Composer: A Search Framework for Hybrid Neural Architecture Design

Imagine you are trying to build the perfect recipe for a giant, delicious cake (a Large Language Model, or LLM). For years, bakers have used the same standard recipe: one cup of flour (Attention layers) followed immediately by one cup of sugar (MLP layers), repeated over and over. It works well, but it's a bit boring, and maybe there's a tastier combination out there.

Some recent bakers tried mixing things up—maybe two cups of sugar for every cup of flour, or putting all the flour at the start and all the sugar at the end. These "hybrid" recipes sometimes taste better, but finding the perfect mix is incredibly hard.
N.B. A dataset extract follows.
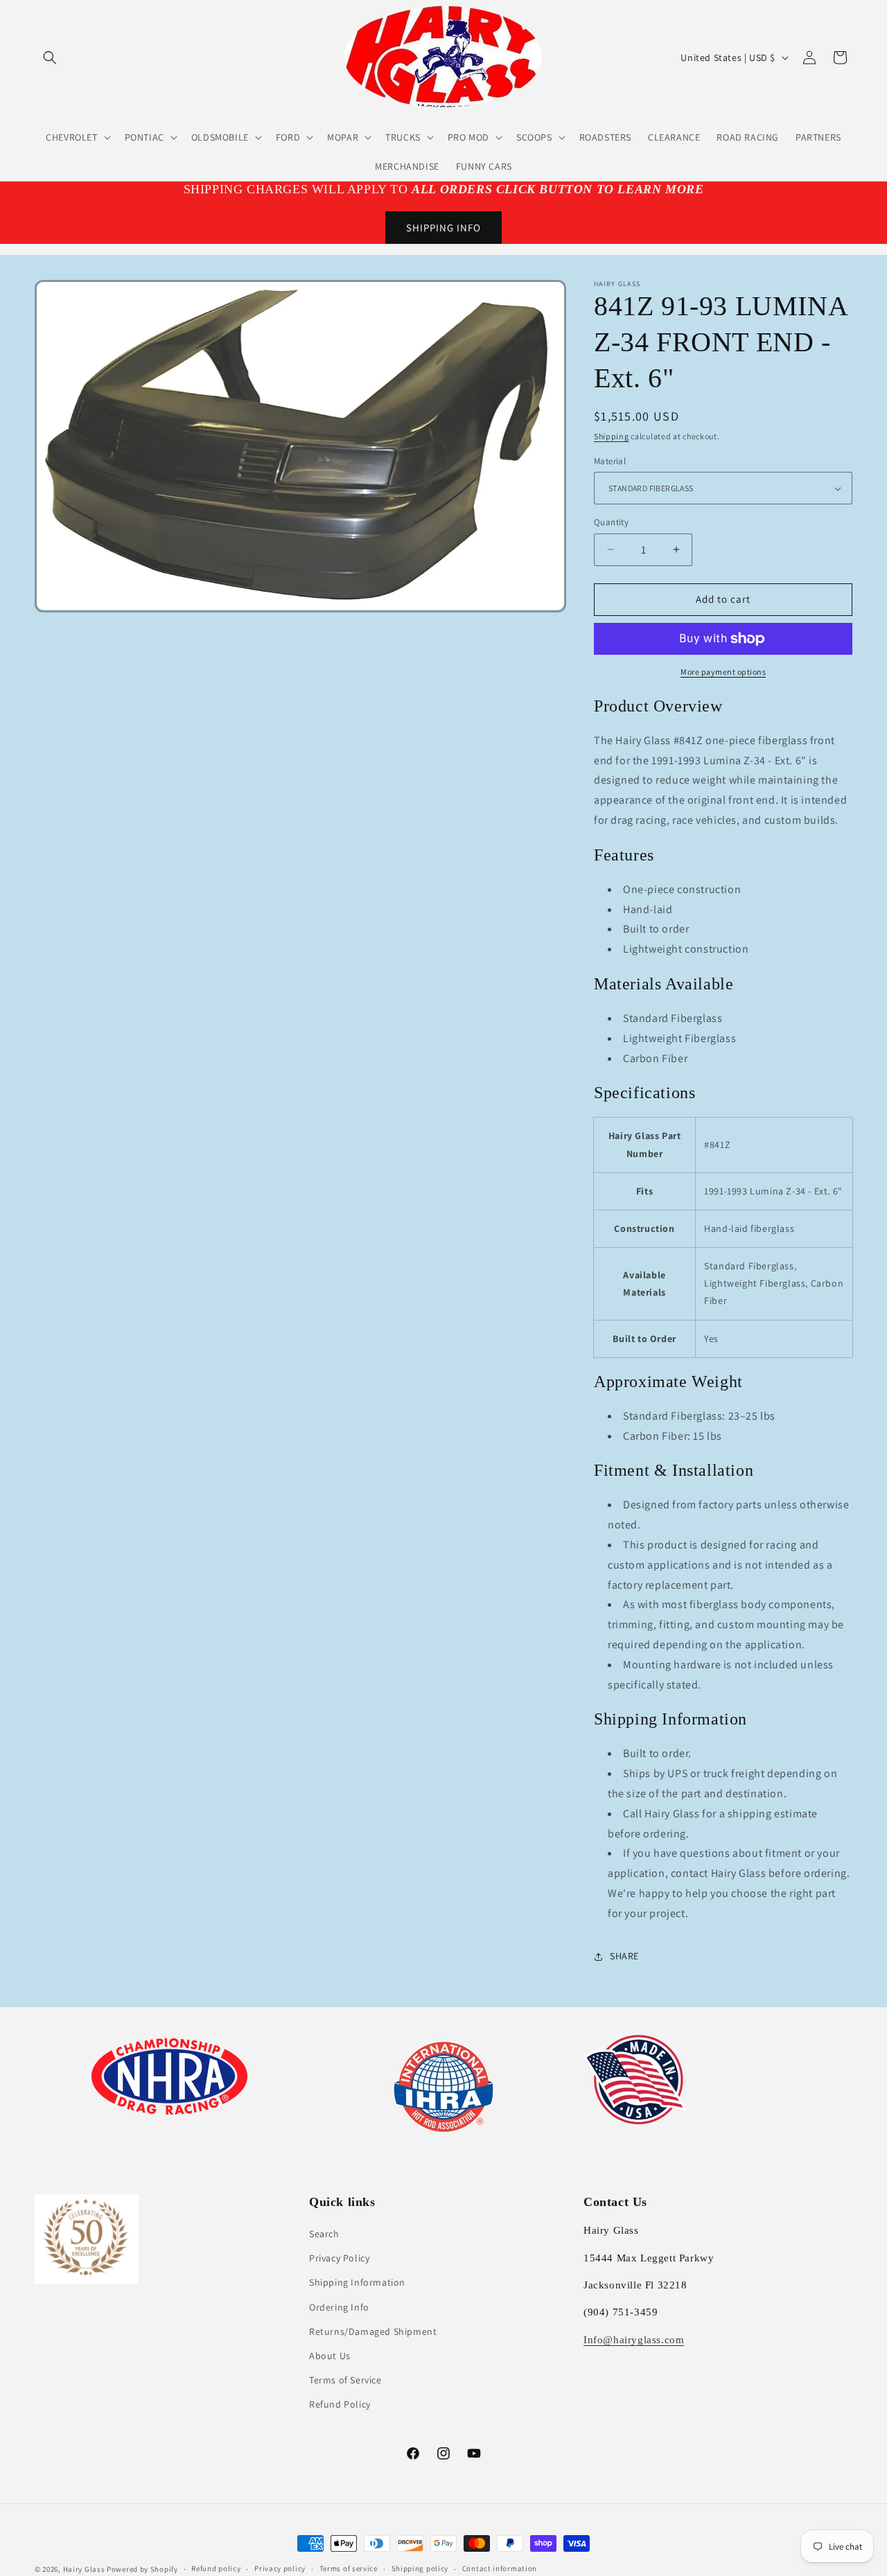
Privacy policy (280, 2568)
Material (610, 461)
Why? Because the number of possible recipes is astronomical. If you have a 32-layer cake, there are over 4 billion ways to arrange the flour and sugar. Testing them all by baking a full-sized cake for every single attempt would take forever and cost a fortune in ingredients (computing power).

Enter Composer, a new "smart kitchen assistant" designed by researchers at Meta and UT Austin. Composer doesn't just guess; it uses a clever, scientific framework to find the best recipe without baking a million cakes.
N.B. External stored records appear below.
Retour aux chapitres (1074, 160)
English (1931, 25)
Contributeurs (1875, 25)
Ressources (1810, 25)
Here is how Composer works, broken down into simple steps:

1. The "Taste Test" Kitchen (Small-Scale Search)

Instead of baking a massive 8-foot-tall cake to test a recipe, Composer bakes tiny, 2-inch mini-cakes.

The Problem: Usually, a tiny cake doesn't taste the same as a big one. If a recipe works for a mini-cake, it might fail for a giant one.
The Solution: Composer uses a special "proxy" ingredient called MAD. Think of MAD as a "flavor simulator." It's a synthetic dataset that acts like a super-fast taste test. It tells Composer, "Hey, this mix of flour and sugar has potential," without needing to bake the whole thing.

2. The "Smart Chef" (The Search Engine)

Composer has a chef who uses Bayesian Optimization. Imagine a chef who keeps a notebook of every cake they've ever tried.

Instead of randomly mixing ingredients, the chef looks at the notebook, predicts which new mix is most likely to be delicious, and tries that one.
They try three different strategies:
- One-Shot: Bake a small cake with a random pattern and see how it goes.
- Layer-by-Layer: Build the cake one layer at a time, fixing the bottom layers and only changing the top ones.
- Middle-Out: Fix the top and bottom, and only experiment with the middle layers.
The Discovery: The chef found that the standard "1 cup flour, 1 cup sugar" recipe isn't the best. The winner was a 1:2 ratio (one cup of flour, two cups of sugar) arranged in a specific, non-linear pattern.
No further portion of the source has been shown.